Speaking just several weeks before her graduation, Yema Yang, Brown University class of 2019, reflects on her undergraduate experiences including deciding her academic path, participating in extracurricular activities, and advocating for mental health advocacy and peer support on campus.
Yang begins by describing her childhood in California’s Bay Area and being raised by parents who are doctors and who emigrated to the United States from Myanmar. She discusses attending public schools, volunteering, and participating in the Parent-Teacher-Student Association, all with an eye toward a pre-med college education. To that end, Yang details the work she put into identifying and applying to over twenty combined medical school programs across the country, as well as the disappointment she faced in being rejected from most of them. She elaborates on how she was wait-listed at Brown, accepted, and then how she officially decided to attend Brown during a visit she made with her brother during commencement weekend.

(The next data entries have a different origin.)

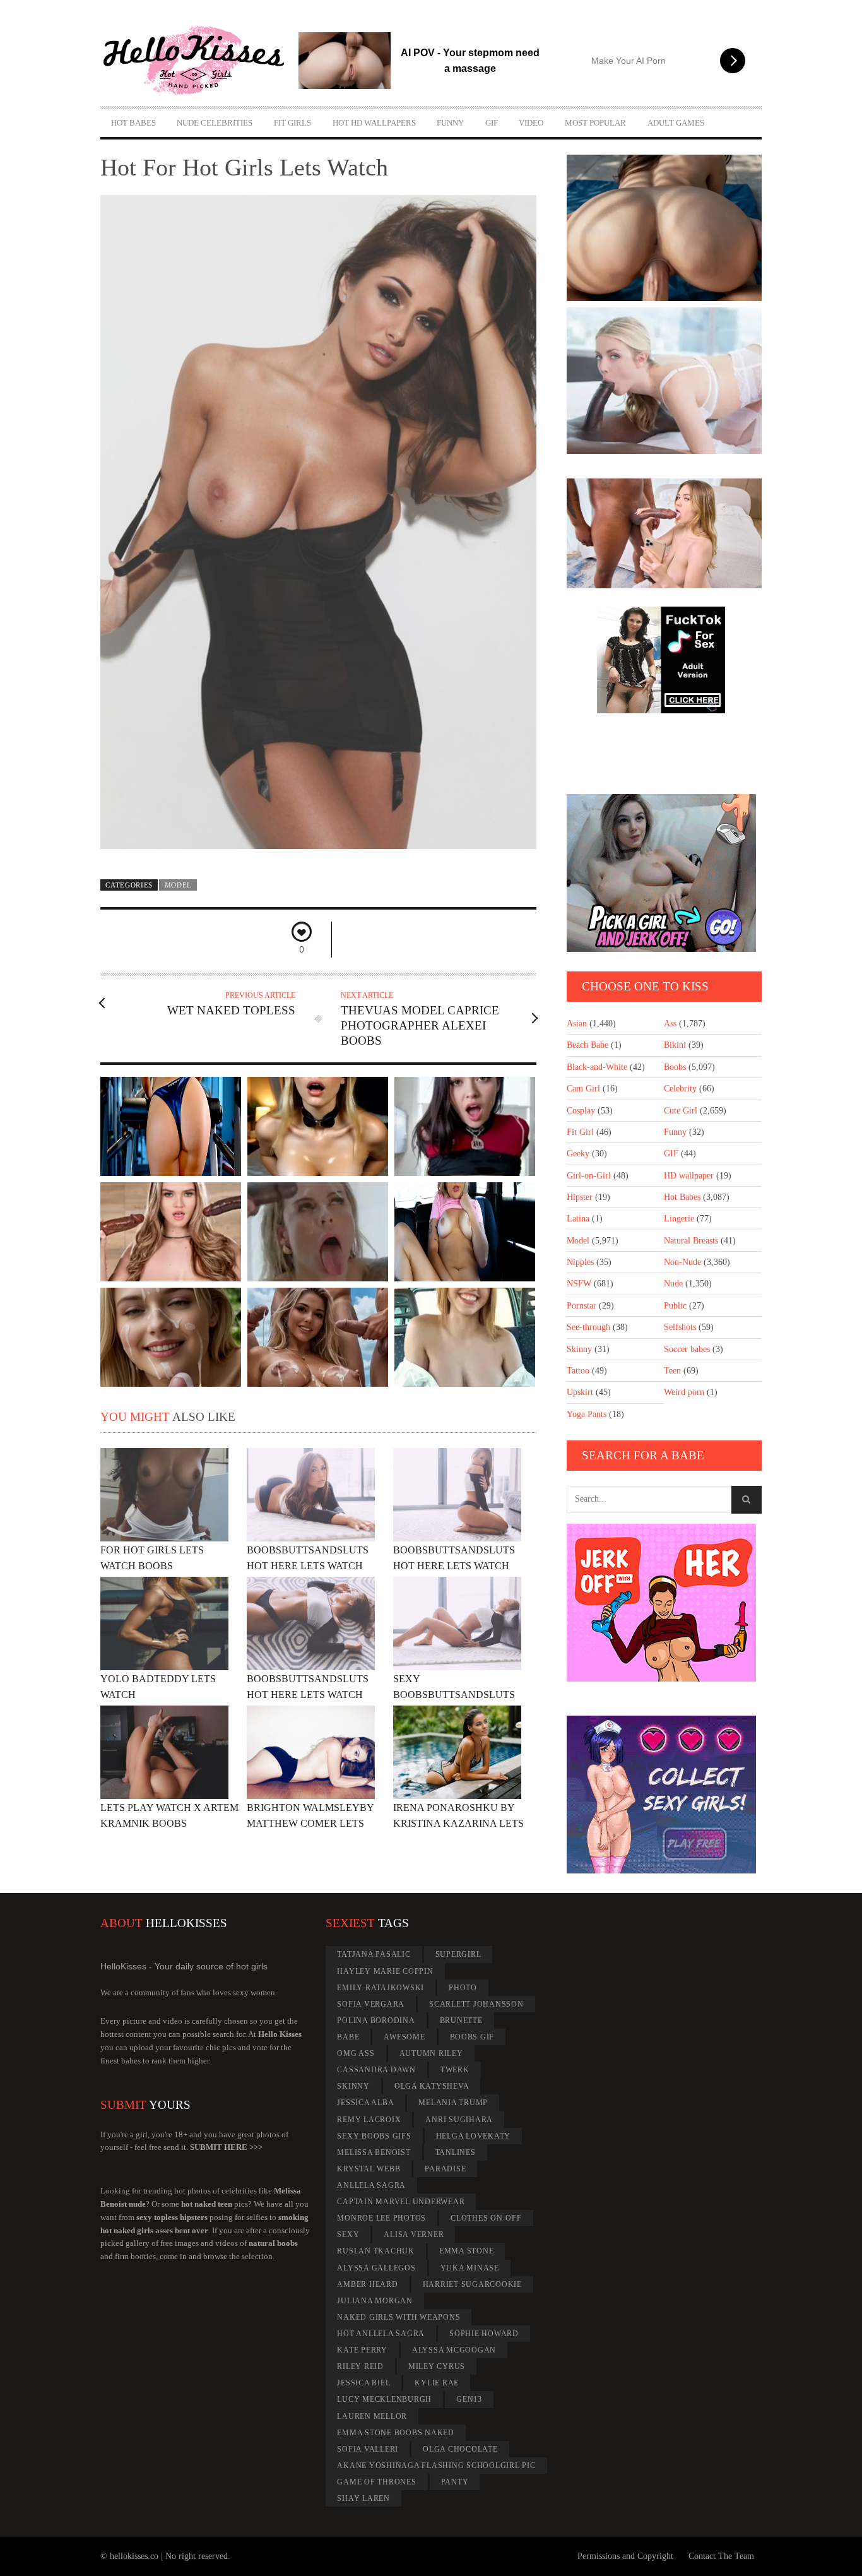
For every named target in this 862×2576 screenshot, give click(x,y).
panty (455, 2482)
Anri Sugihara (459, 2119)
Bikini (675, 1045)
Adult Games (675, 123)
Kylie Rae (437, 2382)
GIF (491, 123)
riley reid (360, 2366)
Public (675, 1305)
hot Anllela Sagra (381, 2333)
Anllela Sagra (371, 2185)
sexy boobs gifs (374, 2136)
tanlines (455, 2152)
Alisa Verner (414, 2234)
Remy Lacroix (369, 2119)
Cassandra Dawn (376, 2069)
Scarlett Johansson (476, 2004)
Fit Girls (292, 123)
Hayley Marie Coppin (385, 1971)
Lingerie (679, 1218)
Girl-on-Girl (589, 1175)
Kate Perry (362, 2350)
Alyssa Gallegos (376, 2268)
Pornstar (581, 1305)
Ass (670, 1023)
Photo (463, 1987)
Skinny (579, 1349)
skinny (353, 2086)
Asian (577, 1023)
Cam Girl (583, 1088)
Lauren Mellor (372, 2416)
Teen (672, 1370)
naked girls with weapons (398, 2317)
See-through (588, 1327)
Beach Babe (587, 1045)
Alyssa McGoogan (454, 2350)
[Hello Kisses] (199, 61)
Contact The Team (721, 2556)
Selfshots (680, 1327)
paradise (445, 2168)
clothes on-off (486, 2218)
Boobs (675, 1067)
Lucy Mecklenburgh (384, 2399)
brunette (461, 2020)
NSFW (579, 1283)
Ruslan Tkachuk (376, 2251)
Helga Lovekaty (473, 2136)
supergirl (458, 1954)
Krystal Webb (368, 2168)
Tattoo (578, 1370)
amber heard (367, 2284)
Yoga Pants (586, 1414)
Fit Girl (580, 1132)
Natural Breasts (691, 1240)
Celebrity (680, 1088)
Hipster (580, 1197)
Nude (673, 1283)
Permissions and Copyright (625, 2556)
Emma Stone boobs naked (395, 2432)
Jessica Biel (363, 2382)
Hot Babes (133, 123)
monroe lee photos (381, 2218)
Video (531, 123)
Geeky (578, 1153)
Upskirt (580, 1392)
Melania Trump (453, 2102)
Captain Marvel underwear (400, 2201)
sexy (348, 2234)
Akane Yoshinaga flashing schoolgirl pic (436, 2465)
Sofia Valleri (367, 2449)
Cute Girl (680, 1110)
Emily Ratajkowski (380, 1987)
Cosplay (581, 1110)
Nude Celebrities (214, 123)
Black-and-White (597, 1067)
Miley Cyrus (436, 2366)
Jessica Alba (365, 2102)
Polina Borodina (376, 2020)
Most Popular (595, 123)
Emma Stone (466, 2251)
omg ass (355, 2053)
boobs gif (472, 2037)
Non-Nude (682, 1262)
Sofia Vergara (370, 2004)
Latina (578, 1218)
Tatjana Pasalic (373, 1954)
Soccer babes (687, 1349)
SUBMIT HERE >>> (226, 2147)
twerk (454, 2069)
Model (178, 885)
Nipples (580, 1262)
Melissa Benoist (373, 2152)
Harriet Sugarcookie (472, 2284)
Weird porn (684, 1392)
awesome (404, 2037)
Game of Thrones (376, 2482)
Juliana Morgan (375, 2300)
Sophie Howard (484, 2333)
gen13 (469, 2399)
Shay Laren (363, 2498)
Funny (450, 123)
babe (348, 2037)
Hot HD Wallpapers (374, 123)
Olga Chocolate (460, 2449)
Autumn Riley (431, 2053)
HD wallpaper (689, 1175)
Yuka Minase (469, 2268)
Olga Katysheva (431, 2086)
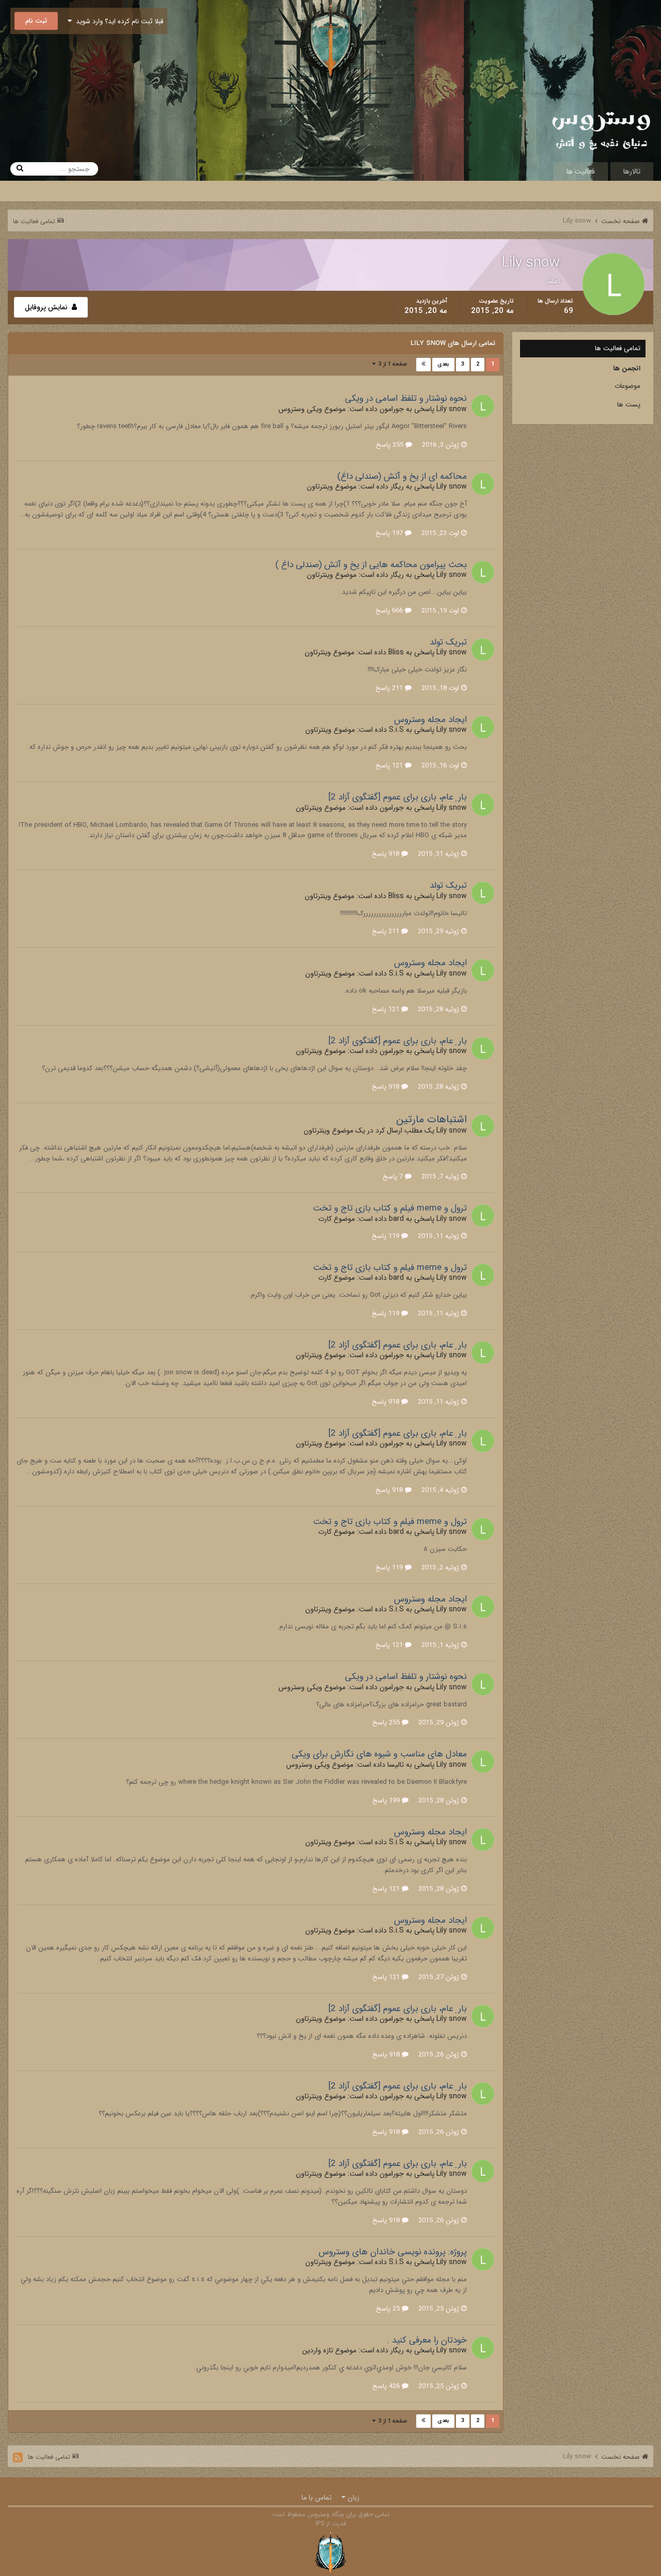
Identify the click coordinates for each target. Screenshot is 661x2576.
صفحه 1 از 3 (391, 364)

In discussing her time at Brown, Yang talks about the pressure she felt while taking pre-med courses and how that initiated her first identified panic attack. She explains how this led to her involvement with and leadership within Project Let’s Erase the Stigma, or Project LETS, at Brown, as well as serving as a Peer Mental Health Advocate She also describes her journey to identifying with generalized anxiety disorder, orthorexia, and OCD. Additionally, Yang explains how she decided to stop pursuing pre-med and create her own independent concentration titled Critical Mental Health Studies. She concludes her interview by chronicling her journey to assisting other Brown students in creating a Disability Justice Cultural Center on campus.